42. The Commission, in Order No. 881, also required transmission providers to implement AARs that update at least with every five-degree Fahrenheit increment of temperature change (five-degree requirement), in order to meet the pro forma OATT Attachment M requirement that an AAR reflect an up-to-date forecast of ambient air temperature. The Commission explained that greater temperature increments might introduce inaccuracies into transmission line ratings, resulting in wholesale rates that are unjust and unreasonable, and that a minimum amount of AAR temperature granularity is necessary to ensure that transmission line ratings sufficiently reflect changes in ambient air temperatures.

Id. P 187.

b. Request for Rehearing

43. MISO Transmission Owners contend that the Commission failed to satisfy its burden of supporting the five-degree requirement as just and reasonable and request rehearing on this point. MISO Transmission Owners state that the specific use of five-degree Fahrenheit increments was not discussed or proposed in the NOPR, which inhibited parties' opportunity to comment.

MISO Transmission Owners Request for Rehearing at 11.

44. MISO Transmission Owners contend that the Commission's only evidentiary support for the five-degree requirement is that the Electric Reliability Council of Texas (ERCOT) uses this increment. According to MISO Transmission Owners, the Commission fails to demonstrate how this provision might be appropriate in a multi-state region like MISO. MISO Transmission Owners also argue that the Commission supplied no evidence to support its conclusion that transmission line rating increments of greater than five degrees might introduce inaccuracies into transmission line ratings, resulting in wholesale rates that are unjust and unreasonable.

Id. at 12.

Id. at 13.

45. MISO Transmission Owners further contend that the Commission failed to take into account the compliance burdens that the five-degree requirement will impose, especially when coupled with the 10-degree margin requirement and the requirement to update AARs hourly for every hour over the course of a rolling 10-day period. EEI claims that requiring entities to use a five-degree Fahrenheit temperature increment will be a significant and costly effort that will not yield improvements to the ATC of affected transmission lines. ITC asserts that the extensive increase in the volume of transmission line ratings calculations required by Order No. 881 was not contemplated in the NOPR and requests that the Commission provide transmission owners and transmission providers greater flexibility regarding the implementation of additional data points to support AAR calculations. MISO Transmission Owners and ITC contend that, at least partially due to the plus-or-minus 10-degree range and five degree maximum increment requirements, transmission owners will be required to develop or maintain millions of data points and transmission line ratings across their systems. ITC further argues that the Commission has not shown that the benefits of maintaining these records or the potential use of this data will outweigh the associated burdens.

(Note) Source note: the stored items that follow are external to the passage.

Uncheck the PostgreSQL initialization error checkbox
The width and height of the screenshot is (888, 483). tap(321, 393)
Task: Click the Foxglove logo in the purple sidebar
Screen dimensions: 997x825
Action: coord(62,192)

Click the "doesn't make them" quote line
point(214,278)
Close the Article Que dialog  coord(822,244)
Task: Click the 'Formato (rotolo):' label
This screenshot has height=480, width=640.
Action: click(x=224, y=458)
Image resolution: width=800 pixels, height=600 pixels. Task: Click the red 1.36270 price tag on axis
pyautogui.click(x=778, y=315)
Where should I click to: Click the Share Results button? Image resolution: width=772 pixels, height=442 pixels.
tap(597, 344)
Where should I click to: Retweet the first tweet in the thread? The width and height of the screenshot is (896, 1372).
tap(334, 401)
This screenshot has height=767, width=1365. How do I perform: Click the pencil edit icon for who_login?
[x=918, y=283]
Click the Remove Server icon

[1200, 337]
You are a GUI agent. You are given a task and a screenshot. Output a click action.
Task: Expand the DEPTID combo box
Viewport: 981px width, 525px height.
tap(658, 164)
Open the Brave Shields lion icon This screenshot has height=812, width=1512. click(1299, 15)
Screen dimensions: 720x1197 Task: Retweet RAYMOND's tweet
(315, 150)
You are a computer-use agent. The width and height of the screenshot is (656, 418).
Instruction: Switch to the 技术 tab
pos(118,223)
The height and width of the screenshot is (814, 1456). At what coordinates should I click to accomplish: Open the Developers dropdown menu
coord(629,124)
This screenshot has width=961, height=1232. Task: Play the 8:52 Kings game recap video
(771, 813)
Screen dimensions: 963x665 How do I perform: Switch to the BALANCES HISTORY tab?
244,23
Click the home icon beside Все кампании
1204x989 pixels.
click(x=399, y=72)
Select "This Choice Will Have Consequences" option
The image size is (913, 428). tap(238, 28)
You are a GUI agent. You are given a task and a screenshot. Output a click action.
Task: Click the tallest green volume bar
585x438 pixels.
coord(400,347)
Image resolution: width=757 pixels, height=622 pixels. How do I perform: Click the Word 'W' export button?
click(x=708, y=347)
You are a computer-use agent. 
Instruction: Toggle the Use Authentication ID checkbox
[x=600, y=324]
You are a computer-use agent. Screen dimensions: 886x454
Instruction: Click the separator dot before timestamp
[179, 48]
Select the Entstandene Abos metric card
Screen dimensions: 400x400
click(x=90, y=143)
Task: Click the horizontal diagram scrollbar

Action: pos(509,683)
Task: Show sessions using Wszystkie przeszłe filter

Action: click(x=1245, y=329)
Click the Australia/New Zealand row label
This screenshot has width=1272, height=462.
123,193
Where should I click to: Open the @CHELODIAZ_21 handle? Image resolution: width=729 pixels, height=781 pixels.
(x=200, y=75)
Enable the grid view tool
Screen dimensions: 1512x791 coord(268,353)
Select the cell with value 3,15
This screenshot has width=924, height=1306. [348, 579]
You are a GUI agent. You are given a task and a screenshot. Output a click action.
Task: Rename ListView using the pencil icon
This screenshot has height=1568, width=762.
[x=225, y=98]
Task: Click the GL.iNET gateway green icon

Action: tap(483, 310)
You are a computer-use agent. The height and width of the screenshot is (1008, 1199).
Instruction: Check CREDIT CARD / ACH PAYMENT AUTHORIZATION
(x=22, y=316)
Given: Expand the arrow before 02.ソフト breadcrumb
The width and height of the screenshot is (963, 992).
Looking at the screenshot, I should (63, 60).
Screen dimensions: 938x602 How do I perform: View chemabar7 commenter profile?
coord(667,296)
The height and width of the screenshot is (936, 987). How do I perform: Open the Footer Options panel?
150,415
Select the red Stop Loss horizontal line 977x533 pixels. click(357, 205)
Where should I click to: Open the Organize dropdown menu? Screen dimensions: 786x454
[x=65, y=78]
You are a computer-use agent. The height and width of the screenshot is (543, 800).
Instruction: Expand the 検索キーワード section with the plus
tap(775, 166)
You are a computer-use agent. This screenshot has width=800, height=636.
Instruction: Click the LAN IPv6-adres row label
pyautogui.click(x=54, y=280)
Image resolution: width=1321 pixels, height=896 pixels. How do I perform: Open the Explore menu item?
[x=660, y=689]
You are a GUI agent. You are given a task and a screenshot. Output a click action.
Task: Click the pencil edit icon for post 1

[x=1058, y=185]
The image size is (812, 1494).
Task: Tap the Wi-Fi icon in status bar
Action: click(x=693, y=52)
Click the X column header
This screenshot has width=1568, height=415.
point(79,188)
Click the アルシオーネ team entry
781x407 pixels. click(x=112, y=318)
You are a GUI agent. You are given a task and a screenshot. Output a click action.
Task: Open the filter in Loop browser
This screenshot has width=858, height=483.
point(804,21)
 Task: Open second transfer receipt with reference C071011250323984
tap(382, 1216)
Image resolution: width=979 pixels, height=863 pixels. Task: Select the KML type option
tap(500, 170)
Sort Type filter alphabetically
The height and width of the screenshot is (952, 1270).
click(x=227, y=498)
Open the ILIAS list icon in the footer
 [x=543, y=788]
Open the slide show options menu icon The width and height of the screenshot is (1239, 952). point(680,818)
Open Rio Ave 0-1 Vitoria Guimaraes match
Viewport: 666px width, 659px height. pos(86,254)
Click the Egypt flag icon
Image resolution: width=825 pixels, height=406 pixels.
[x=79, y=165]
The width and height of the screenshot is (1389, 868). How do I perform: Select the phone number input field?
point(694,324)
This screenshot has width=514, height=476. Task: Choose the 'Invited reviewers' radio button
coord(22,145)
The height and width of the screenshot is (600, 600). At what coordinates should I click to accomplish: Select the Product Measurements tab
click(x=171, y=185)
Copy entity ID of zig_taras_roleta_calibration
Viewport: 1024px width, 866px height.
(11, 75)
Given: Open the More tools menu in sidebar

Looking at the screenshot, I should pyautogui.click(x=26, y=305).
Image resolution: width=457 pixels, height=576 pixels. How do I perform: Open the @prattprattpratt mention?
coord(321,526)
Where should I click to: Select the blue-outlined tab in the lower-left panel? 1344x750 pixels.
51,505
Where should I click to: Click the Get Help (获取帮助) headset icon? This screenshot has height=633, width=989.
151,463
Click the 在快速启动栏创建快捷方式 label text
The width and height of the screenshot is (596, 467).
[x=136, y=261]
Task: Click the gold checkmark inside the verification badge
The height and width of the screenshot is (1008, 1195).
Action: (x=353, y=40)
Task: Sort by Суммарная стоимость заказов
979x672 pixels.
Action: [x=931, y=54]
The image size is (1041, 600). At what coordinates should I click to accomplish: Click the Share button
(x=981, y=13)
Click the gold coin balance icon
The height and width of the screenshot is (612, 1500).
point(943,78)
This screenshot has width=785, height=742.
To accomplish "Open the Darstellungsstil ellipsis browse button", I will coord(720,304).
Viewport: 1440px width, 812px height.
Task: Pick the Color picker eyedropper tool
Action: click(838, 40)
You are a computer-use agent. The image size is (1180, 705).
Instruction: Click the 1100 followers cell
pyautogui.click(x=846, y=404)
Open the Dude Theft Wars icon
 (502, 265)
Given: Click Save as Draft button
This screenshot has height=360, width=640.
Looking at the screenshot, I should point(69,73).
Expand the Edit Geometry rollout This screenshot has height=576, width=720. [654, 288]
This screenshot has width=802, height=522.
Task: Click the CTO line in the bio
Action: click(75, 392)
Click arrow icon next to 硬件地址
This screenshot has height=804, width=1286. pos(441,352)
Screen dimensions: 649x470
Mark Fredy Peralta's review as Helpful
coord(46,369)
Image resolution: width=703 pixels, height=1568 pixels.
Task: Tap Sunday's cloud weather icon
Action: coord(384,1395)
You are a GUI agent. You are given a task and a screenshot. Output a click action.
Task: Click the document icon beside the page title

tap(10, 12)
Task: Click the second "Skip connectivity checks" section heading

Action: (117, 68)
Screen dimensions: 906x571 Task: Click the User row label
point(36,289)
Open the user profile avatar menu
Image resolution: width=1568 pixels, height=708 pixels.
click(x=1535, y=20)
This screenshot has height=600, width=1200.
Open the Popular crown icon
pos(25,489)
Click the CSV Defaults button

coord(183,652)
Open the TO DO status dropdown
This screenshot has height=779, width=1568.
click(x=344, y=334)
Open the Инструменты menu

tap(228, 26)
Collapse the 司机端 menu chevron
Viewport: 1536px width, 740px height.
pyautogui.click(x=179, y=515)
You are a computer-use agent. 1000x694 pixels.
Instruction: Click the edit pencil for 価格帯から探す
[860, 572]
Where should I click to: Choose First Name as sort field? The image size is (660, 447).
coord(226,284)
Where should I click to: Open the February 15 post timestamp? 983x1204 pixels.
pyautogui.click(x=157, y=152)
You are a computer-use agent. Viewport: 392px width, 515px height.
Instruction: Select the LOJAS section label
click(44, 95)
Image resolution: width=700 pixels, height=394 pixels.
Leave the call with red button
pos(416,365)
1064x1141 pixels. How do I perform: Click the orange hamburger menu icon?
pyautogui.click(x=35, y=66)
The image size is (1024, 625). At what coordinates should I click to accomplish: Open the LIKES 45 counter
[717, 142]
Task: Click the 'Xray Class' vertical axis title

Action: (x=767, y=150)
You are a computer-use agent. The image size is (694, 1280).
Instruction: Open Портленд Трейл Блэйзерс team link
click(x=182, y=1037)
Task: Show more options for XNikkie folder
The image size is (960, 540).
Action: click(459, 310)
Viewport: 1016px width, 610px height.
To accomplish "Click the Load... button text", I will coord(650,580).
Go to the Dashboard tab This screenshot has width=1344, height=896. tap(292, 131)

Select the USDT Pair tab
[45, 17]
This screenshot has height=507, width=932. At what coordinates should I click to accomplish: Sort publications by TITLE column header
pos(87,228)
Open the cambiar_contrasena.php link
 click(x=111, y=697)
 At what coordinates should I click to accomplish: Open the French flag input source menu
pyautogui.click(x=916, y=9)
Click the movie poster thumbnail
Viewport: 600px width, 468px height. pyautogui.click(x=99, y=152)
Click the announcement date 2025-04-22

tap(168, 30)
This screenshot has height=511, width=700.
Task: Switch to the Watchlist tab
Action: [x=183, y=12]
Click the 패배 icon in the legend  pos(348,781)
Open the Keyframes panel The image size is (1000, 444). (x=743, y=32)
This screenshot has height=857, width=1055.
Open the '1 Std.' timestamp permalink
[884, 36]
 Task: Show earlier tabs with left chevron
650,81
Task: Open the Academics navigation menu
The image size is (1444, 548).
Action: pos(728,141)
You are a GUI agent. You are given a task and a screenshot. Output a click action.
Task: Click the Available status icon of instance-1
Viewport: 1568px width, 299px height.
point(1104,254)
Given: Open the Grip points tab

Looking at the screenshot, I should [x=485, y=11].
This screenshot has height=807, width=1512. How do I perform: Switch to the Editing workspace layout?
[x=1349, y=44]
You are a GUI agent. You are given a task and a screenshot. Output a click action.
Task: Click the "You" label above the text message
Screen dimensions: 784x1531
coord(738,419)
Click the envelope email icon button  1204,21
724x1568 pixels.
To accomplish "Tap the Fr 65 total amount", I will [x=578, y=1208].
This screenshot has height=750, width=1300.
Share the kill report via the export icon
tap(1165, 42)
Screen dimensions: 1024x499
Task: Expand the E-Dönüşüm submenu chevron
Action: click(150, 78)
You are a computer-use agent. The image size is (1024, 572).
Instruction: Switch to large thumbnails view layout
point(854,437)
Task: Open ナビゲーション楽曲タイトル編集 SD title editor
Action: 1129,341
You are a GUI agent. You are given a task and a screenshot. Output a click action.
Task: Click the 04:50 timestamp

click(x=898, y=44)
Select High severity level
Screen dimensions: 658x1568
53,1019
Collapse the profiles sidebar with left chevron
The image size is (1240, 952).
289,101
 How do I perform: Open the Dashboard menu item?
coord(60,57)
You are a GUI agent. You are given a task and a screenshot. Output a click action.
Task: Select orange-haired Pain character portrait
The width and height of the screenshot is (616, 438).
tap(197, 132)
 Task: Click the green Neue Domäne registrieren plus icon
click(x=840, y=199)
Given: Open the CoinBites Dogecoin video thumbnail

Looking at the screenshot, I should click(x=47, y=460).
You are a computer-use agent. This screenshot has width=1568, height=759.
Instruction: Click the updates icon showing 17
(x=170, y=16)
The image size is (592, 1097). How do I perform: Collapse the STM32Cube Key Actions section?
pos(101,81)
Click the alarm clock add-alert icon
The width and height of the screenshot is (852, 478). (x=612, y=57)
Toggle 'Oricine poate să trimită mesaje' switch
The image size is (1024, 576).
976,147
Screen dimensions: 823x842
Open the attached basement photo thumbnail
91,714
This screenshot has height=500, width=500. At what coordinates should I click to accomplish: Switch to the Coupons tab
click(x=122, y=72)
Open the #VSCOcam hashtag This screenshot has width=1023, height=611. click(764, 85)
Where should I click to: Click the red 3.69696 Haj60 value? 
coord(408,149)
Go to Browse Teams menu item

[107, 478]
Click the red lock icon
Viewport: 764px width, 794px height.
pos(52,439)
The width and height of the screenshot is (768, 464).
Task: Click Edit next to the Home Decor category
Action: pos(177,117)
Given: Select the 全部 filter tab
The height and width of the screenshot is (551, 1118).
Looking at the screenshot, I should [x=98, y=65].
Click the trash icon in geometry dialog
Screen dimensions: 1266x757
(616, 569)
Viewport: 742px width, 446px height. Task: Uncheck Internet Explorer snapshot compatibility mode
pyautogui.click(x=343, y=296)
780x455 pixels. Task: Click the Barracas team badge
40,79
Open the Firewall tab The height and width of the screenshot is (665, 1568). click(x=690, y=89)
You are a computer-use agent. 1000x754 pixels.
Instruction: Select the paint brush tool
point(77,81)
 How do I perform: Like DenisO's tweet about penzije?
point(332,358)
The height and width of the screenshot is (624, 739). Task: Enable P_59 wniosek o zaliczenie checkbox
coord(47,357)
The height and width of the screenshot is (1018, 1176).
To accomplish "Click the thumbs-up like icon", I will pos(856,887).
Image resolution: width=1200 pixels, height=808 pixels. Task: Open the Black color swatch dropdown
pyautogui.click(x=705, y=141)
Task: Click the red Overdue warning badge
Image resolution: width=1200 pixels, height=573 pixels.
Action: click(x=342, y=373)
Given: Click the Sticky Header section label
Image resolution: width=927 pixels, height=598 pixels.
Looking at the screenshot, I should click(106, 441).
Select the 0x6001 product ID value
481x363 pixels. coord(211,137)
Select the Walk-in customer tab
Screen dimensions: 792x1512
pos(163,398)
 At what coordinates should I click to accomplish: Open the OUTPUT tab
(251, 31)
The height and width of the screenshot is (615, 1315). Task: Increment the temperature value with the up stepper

MISO Transmission Owners and ITC contend that, by failing to take this balancing into account, the Commission's decision to impose this requirement fails to constitute reasoned decision-making.

Id.

EEI Request for Rehearing at 11.

ITC Request for Rehearing at 6.

Id. at 7.

Id. at 8; MISO Transmission Owners Request for Rehearing at 13.

ITC Request for Rehearing at 8.

Id.; MISO Transmission Owners Request for Rehearing at 14.

46. MISO Transmission Owners also argue that, because the Commission acknowledged in Order No. 881 that the mean absolute error for continental United States surface temperature forecasts was approximately four to six degrees Fahrenheit in July to November of 2016, it belies any Commission conclusion that the use of five-degree increments, which are within this margin of error, is just and reasonable. MISO Transmission Owners suggest that this demonstrates that the use of a five-degree increment is likely to produce inaccurate ATC determinations and that Order No. 881 is internally inconsistent and contrary to the record.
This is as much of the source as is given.